Toward the end of 2018, the United States merged existing development agencies into the new US International Development Finance Corporation (IDFC). With a financing capacity of $60 billion in equity and debt – more than twice that of its predecessors – the new agency, which is scheduled to become operational by the end of this year, represents a major step in US development policy, particularly regarding Africa. It may also reflect rising global awareness that a huge investment-financing gap poses an existential threat to Africa’s future.
The continent’s potential is beyond doubt. Over the past two decades, Africa has entered a phase of structural change that is about to accelerate. Progressive – if uneven – political stabilization has allowed a number of African countries to rely less on raw-material exports and start becoming consumer economies. McKinsey, for example, forecasts that African consumer spending will increase by $645 billion between 2015 and 2025.
Yet massive challenges remain. The IMF recently forecast that Africa must create 20 million new jobs per year until 2035 – twice the current rate – just to absorb new labor-force entrants. This will require huge investment. But the three main existing sources of non-state financing in Africa are unable to meet these needs.
Official development assistance (ODA) to Africa declined between 2014 and 2016 and has since remained relatively flat. The local financial sector, including large African banks, suffered from the commodity-price downturn and is still constrained.
And international banks retreated significantly from the continent after new regulatory standards increased the costs and capital consumption of operations in non-investment-grade countries. Surprisingly, this aspect of the collateral damage caused by the global financial crisis has not sparked much debate.
As a result, the African financing gap continues to widen alarmingly. Whereas Africa’s annual financing needs have been conservatively estimated at $130 billion for infrastructure alone, available resources cover less than half of this amount.
According to McKinsey, actual capital expenditure in Africa amounted to $415 billion in 2015. With average annual GDP growth on the continent forecast to exceed 3 per cent, Africa would need to finance a further $750 billion of capital spending over ten years.
None of the major existing sources of financing can rise to the challenge by themselves. Even the IDFC, which aims to counterbalance Chinese influence and compete with European institutions, will not significantly change the pattern of international financial flows to Africa.
What Africa needs is a new type of investor. The good news is that alternative sources of funds have been accumulating like never before. PwC expects the value of assets held worldwide by pension funds, insurance companies, sovereign wealth funds, and high-net-worth individuals to rise from $115 trillion in 2012 to $195 trillion by 2020.
These investors obviously have not been satisfied by the very low yields available in European and US markets in recent years. Furthermore, liquid assets remain extremely volatile. A number of these investors are now distancing themselves from the standard view of African transactions as “high risk,” to be compared only with high-yielding US dollar or euro investments.

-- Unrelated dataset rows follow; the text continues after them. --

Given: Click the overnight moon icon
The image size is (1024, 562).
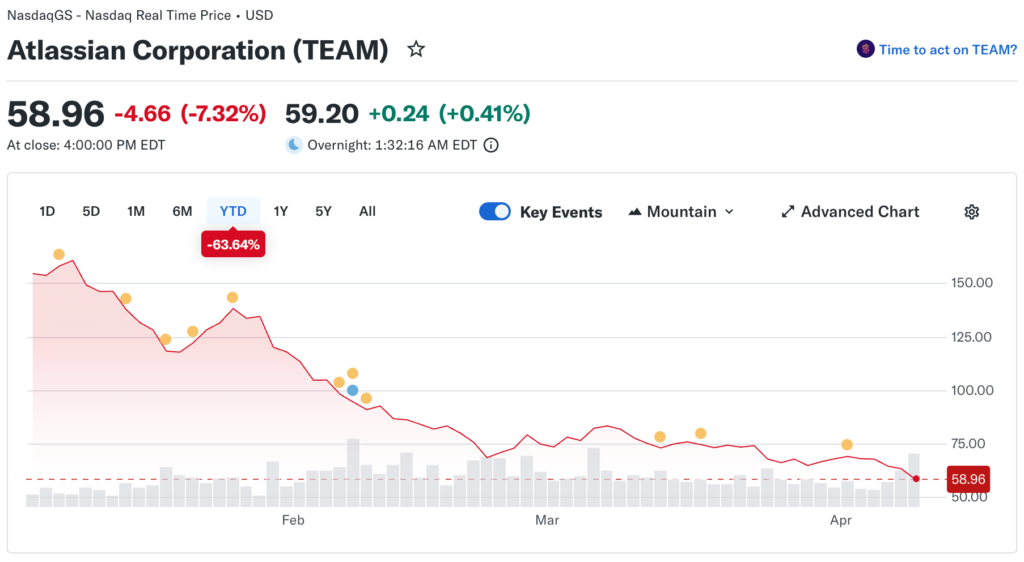Looking at the screenshot, I should tap(294, 145).
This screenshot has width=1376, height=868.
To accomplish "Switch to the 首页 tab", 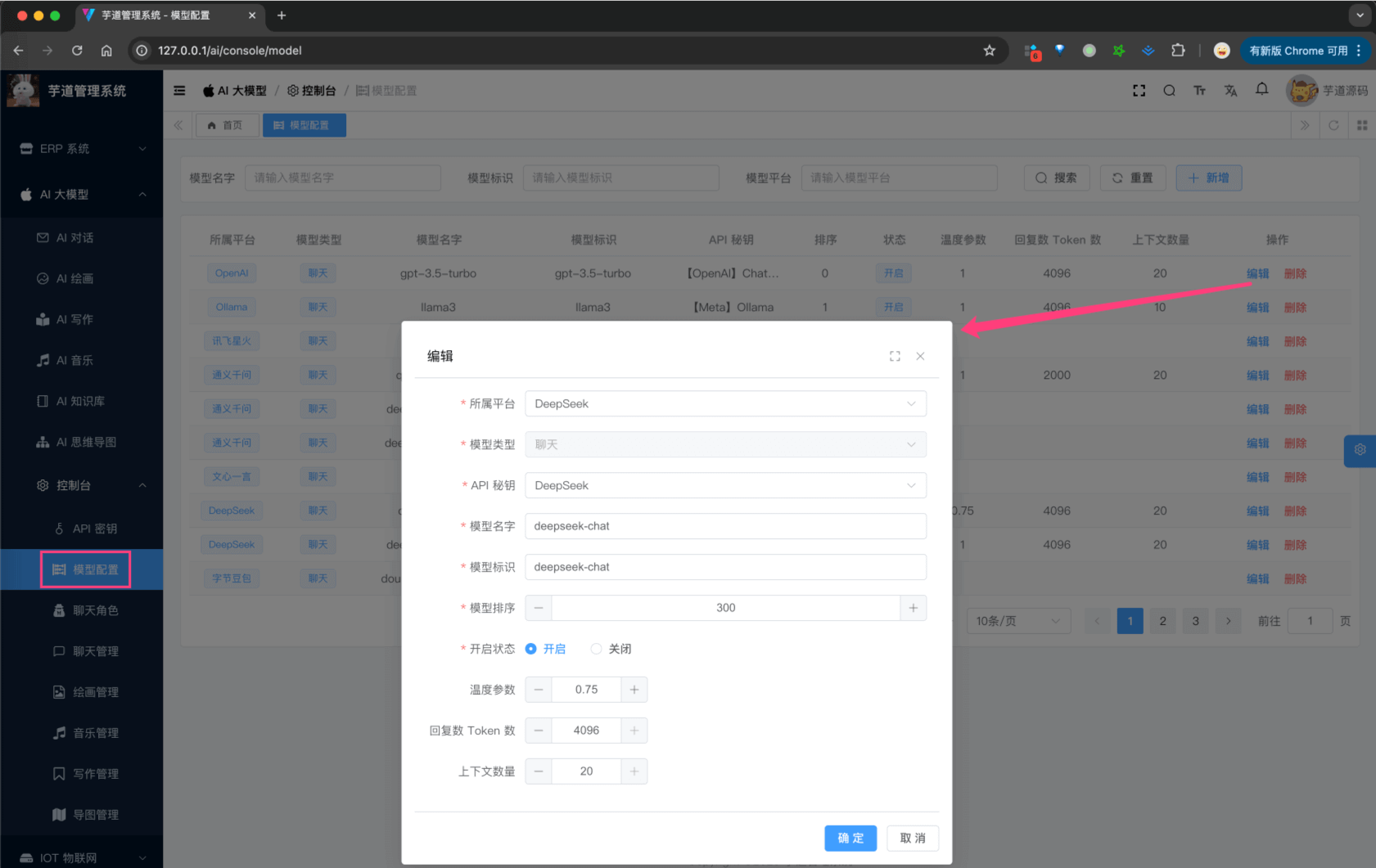I will [227, 124].

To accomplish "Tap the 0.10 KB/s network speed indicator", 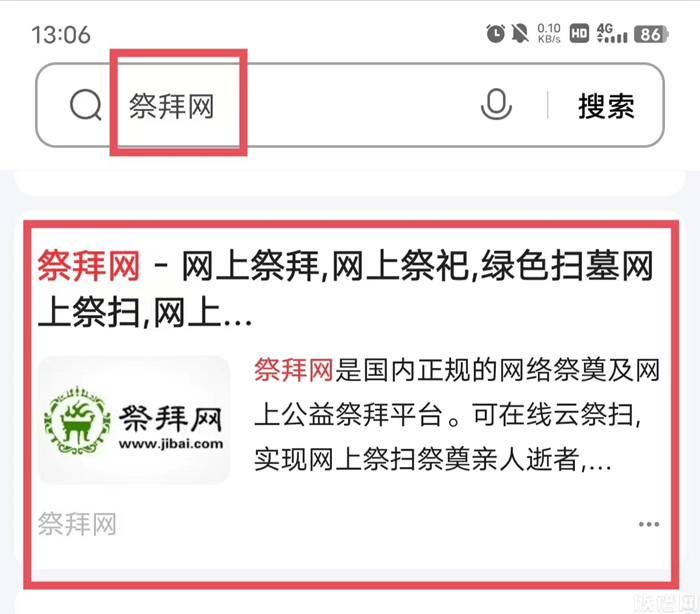I will coord(549,33).
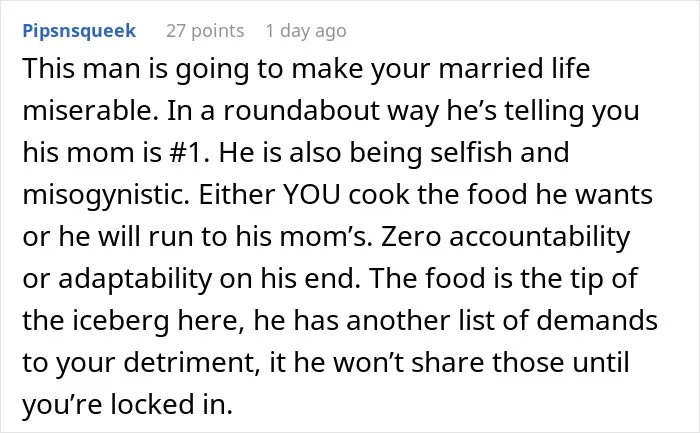Open the Pipsnsqueek user profile
This screenshot has width=700, height=433.
pyautogui.click(x=79, y=31)
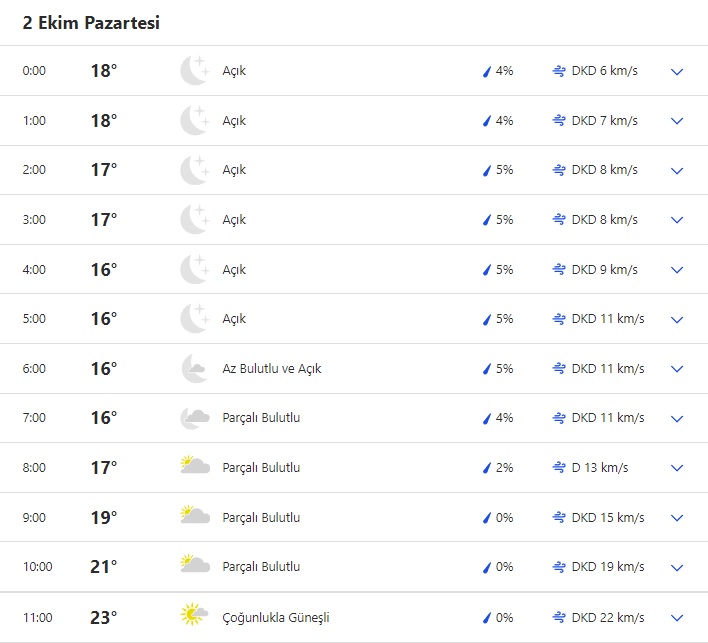Click the 4:00 time label
This screenshot has width=708, height=643.
coord(35,270)
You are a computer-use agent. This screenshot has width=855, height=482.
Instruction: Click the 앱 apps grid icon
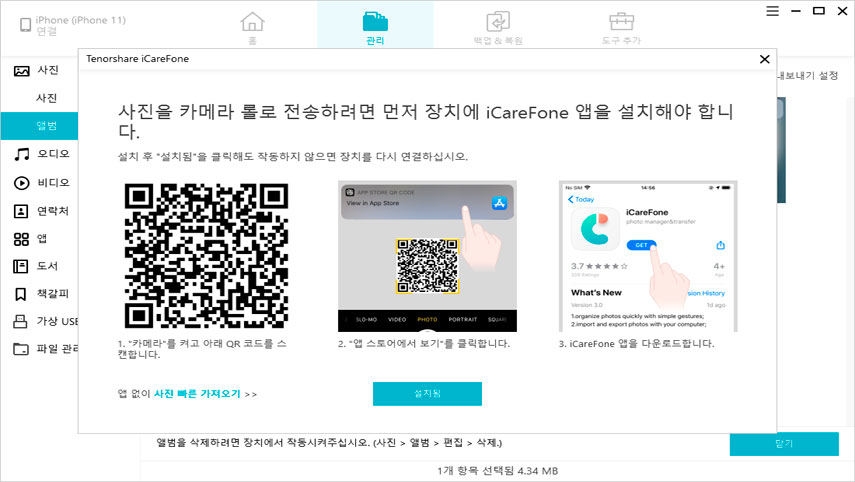[21, 239]
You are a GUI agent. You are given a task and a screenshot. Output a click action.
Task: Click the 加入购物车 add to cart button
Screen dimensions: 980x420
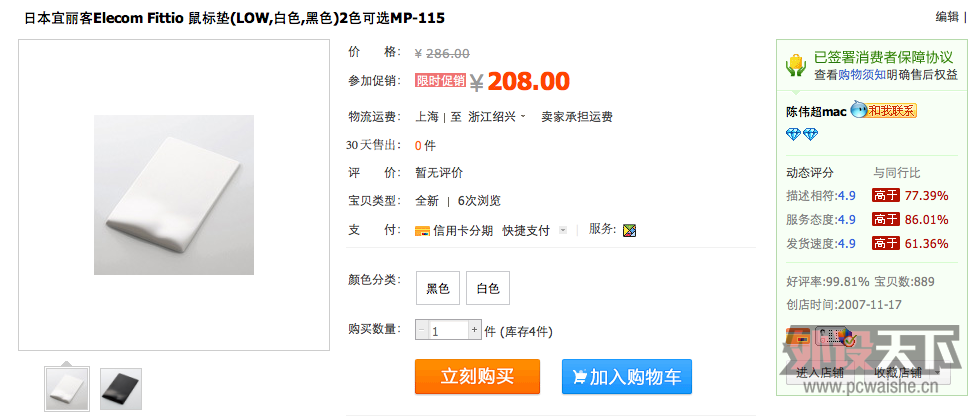coord(627,376)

This change of perception has statistical support. In 2016, Moody’s released a report showing that the rate of project-finance defaults in Africa between 1983 and 2015 was the second-lowest in the world at just 2.7 per cent, which reflects the relatively higher strategic importance of these projects. As a result, the idea of investing in Africa through more conservative instruments, rather than “high risk, high return” private-equity deals, is gradually gaining ground.
Private-sector debt funds would be the best vehicle for such investments. Such funds total almost $640 billion worldwide, but the market remains mostly North American and European. Although private-debt funds raised more than $100 billion in 2017, almost none of this went to Africa.
The potential for these funds to invest in Africa is therefore huge. Even if only one-third of Africa’s estimated $750 billion in additional investment needs over the next decade were debt-financed, that would still amount to a $250 billion requirement. This indicates a unique opportunity to align investors seeking to finance real assets offering long-term stable returns and projects that need financing.
But even if their perception of African default risk has evolved, potential newcomers to the continent remain paralyzed by its reputation and image. They can hardly be blamed, either, given incessant media coverage of African countries’ rankings in global indices of governance, ease of doing business, and corruption.
This is where development finance institutions could play a key role in reassuring new investors who are still deterred by “Africa risk.” Annual ODA to Africa exceeds $50 billion, is invested in the public and private sectors of most of the continent’s 54 countries, and often involves world-class industrial sponsors. DFIs also have been instrumental in promoting private-equity investment in Africa, which totaled nearly $24 billion between 2012 and 2017, in sectors as diverse as infrastructure, telecoms, banking, and consumer goods. Clearly, doing business in a decent environment in Africa is possible.
The Africa investment-financing gap is a major threat to the continent’s future. Growing international recognition of this is welcome, as are additional billions of development dollars from the US and elsewhere. But Africa needs new investors, and in particular private-sector debt funds, in order to close the gap and realize its enormous potential.